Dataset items
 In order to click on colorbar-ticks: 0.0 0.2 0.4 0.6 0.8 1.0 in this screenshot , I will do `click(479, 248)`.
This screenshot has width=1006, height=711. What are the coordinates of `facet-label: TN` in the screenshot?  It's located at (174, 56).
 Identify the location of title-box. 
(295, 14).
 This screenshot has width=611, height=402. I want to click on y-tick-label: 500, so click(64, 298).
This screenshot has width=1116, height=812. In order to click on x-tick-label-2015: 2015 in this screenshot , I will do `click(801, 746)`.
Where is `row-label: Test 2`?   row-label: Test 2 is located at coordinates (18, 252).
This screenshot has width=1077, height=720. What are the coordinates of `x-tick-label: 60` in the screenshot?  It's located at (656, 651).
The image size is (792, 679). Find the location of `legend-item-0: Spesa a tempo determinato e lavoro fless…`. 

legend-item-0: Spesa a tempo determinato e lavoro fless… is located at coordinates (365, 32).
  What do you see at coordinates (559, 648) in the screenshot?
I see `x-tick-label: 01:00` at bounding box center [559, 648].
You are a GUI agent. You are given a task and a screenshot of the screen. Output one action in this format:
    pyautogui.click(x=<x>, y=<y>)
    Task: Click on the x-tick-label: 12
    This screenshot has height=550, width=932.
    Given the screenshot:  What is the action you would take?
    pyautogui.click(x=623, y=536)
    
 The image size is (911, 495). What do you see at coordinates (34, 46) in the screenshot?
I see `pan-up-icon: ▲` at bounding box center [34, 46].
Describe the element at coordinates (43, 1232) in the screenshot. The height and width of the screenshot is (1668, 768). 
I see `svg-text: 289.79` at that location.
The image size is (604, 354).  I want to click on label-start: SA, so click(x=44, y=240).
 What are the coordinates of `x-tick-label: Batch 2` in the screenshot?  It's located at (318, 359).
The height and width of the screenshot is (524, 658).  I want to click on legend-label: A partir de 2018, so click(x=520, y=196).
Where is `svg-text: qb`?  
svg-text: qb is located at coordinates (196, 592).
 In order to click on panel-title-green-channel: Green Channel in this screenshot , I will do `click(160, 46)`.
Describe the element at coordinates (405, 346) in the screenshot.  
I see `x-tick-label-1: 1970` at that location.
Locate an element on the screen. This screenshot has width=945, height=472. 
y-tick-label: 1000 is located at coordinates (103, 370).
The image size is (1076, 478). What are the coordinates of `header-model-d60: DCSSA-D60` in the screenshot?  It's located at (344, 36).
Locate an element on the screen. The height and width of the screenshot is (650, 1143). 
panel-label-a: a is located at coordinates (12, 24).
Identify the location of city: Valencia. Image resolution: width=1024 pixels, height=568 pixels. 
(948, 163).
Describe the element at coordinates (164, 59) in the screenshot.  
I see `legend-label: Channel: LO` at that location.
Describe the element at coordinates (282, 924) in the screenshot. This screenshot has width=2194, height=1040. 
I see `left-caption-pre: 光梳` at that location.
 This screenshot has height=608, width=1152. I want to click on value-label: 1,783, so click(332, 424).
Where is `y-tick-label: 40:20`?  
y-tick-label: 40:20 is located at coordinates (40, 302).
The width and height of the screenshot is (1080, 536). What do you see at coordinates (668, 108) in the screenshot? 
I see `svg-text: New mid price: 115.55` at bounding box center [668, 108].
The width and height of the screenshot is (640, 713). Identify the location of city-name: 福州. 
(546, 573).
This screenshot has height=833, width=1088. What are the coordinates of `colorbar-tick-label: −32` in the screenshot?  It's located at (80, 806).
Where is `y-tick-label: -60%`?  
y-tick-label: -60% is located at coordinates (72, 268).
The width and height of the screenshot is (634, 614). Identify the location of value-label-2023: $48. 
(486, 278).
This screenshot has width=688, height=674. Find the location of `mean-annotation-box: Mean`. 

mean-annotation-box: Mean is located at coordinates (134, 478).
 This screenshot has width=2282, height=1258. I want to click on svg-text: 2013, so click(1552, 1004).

▶ Task directions: Lay out the item lines as a Markdown table with the columns Row and Line. Start with the line containing "The width and height of the screenshot is (634, 614).", continue through the last line of the items, and give each nonblank line its own numbered row.

▶ Written solution:
| Row | Line |
|---|---|
| 1 | The width and height of the screenshot is (634, 614). Identify the location of value-label-2023: $48.  |
| 2 | (486, 278). |
| 3 | This screenshot has width=688, height=674. Find the location of `mean-annotation-box: Mean`.  |
| 4 | mean-annotation-box: Mean is located at coordinates (134, 478). |
| 5 |  This screenshot has width=2282, height=1258. I want to click on svg-text: 2013, so click(1552, 1004). |